*** RECORDED INFORMATION

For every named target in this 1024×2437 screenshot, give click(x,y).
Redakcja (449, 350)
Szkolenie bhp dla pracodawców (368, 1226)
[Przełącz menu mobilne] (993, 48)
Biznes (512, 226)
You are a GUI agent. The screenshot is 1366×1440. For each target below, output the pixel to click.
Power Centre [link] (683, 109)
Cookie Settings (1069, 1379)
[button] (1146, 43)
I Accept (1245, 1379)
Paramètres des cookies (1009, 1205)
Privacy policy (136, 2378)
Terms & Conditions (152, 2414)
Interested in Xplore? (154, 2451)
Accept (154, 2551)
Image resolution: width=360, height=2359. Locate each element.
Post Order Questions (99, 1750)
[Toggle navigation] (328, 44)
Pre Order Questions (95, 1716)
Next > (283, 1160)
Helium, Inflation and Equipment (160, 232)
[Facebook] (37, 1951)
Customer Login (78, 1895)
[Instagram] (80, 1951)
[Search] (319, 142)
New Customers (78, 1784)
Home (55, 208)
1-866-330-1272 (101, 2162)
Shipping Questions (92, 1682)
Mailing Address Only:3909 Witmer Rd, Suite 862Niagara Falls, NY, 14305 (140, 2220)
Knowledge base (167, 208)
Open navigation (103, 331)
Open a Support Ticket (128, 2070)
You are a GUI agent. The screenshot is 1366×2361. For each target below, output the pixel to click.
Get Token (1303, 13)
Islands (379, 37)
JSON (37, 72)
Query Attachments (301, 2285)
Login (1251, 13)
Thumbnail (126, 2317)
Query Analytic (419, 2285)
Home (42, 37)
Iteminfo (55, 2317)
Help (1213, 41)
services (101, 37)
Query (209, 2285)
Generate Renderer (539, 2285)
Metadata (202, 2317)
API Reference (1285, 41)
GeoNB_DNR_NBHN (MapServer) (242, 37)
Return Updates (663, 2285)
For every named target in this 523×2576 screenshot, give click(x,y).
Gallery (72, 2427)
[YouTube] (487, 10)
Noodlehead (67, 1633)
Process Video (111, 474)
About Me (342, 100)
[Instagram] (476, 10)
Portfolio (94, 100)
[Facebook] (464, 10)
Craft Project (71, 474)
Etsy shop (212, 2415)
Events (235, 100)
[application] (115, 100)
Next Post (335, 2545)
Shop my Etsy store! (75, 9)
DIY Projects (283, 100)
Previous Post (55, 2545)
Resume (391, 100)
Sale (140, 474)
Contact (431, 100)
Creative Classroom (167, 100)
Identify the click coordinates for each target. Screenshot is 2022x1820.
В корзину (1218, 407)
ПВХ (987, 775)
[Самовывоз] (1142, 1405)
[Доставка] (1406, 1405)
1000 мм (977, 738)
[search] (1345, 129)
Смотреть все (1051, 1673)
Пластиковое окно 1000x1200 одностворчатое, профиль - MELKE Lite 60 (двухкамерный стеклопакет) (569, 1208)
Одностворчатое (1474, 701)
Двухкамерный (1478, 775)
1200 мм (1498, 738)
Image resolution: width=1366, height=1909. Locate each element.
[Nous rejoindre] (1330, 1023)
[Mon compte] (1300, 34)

******

■ TASK TO CARRY OUT: All lines from the one containing "Identify the click" down to the final line above are to be restated word for word; leave out the rest.

■ RESPONSE BELOW:
Identify the click coordinates for each target. Screenshot is 2022x1820.
В корзину (1218, 407)
ПВХ (987, 775)
[Самовывоз] (1142, 1405)
[Доставка] (1406, 1405)
1000 мм (977, 738)
[search] (1345, 129)
Смотреть все (1051, 1673)
Пластиковое окно 1000x1200 одностворчатое, профиль - MELKE Lite 60 (двухкамерный стеклопакет) (569, 1208)
Одностворчатое (1474, 701)
Двухкамерный (1478, 775)
1200 мм (1498, 738)
Image resolution: width=1366, height=1909. Locate each element.
[Nous rejoindre] (1330, 1023)
[Mon compte] (1300, 34)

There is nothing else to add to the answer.